**Task instructions**
Arrange every line of the material below as a Markdown table with the columns n and Line, numbering the rows and skipping blank lines. Leave the pictures out of your answer.

Click-target data:
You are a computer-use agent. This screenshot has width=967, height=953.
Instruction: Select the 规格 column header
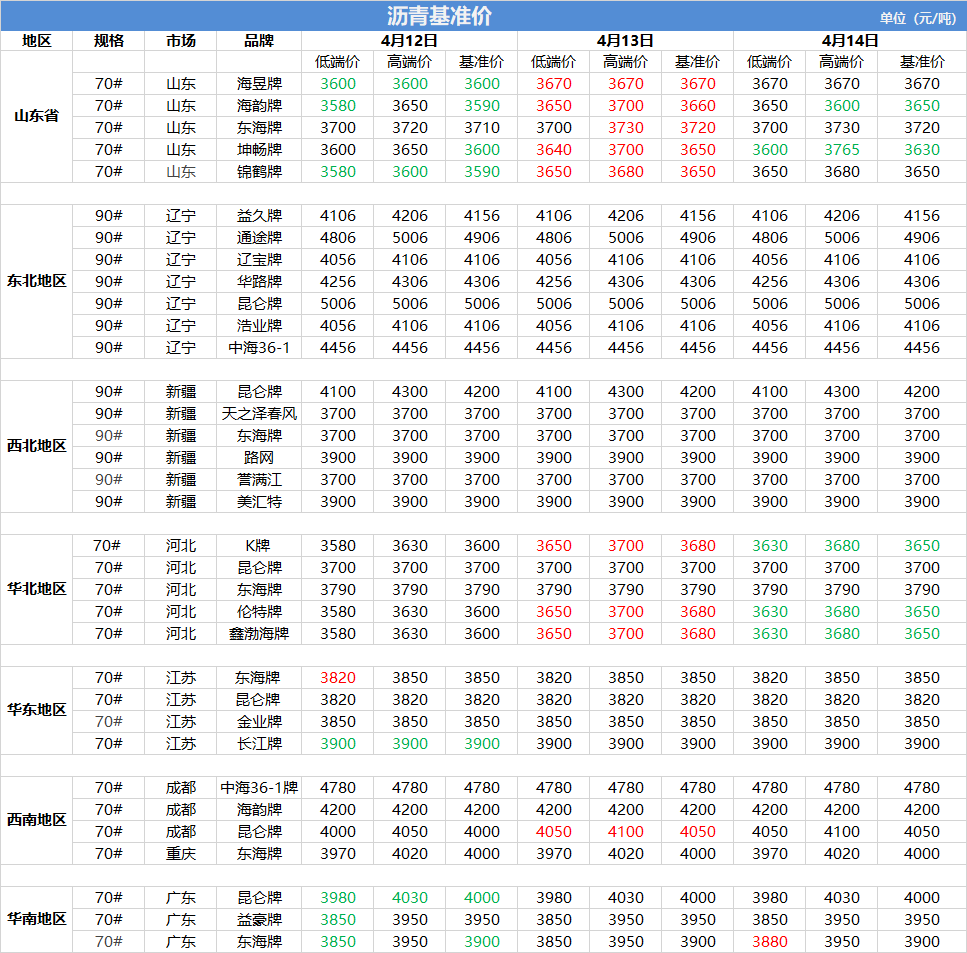click(x=109, y=41)
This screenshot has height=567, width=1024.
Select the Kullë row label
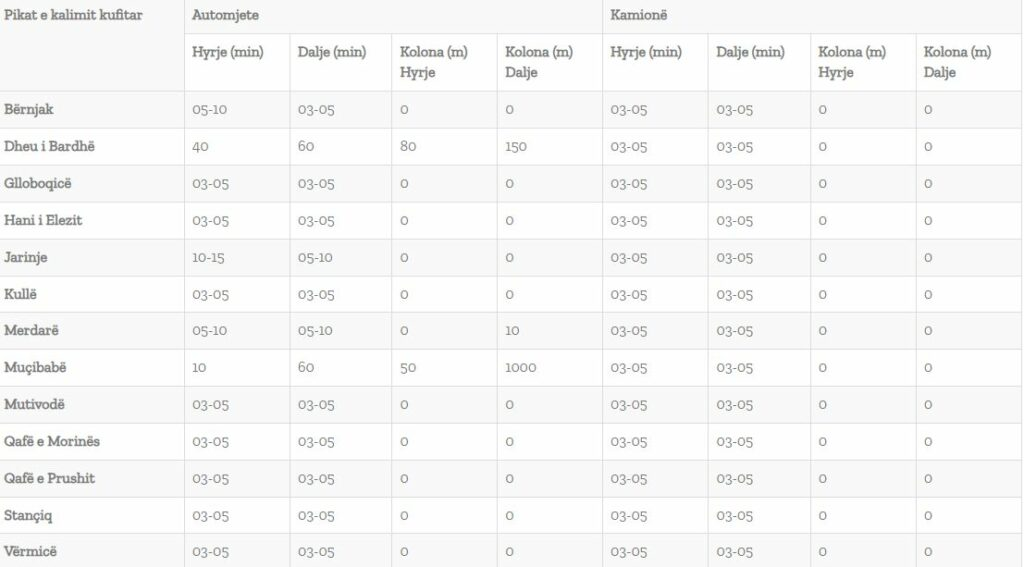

**Output below**
| n | Line |
|---|---|
| 1 | You are a computer-use agent. This screenshot has width=967, height=953. |
| 2 | Instruction: Select the 规格 column header |
| 3 | click(x=109, y=41) |
| 4 | This screenshot has height=567, width=1024. |
| 5 | Select the Kullë row label |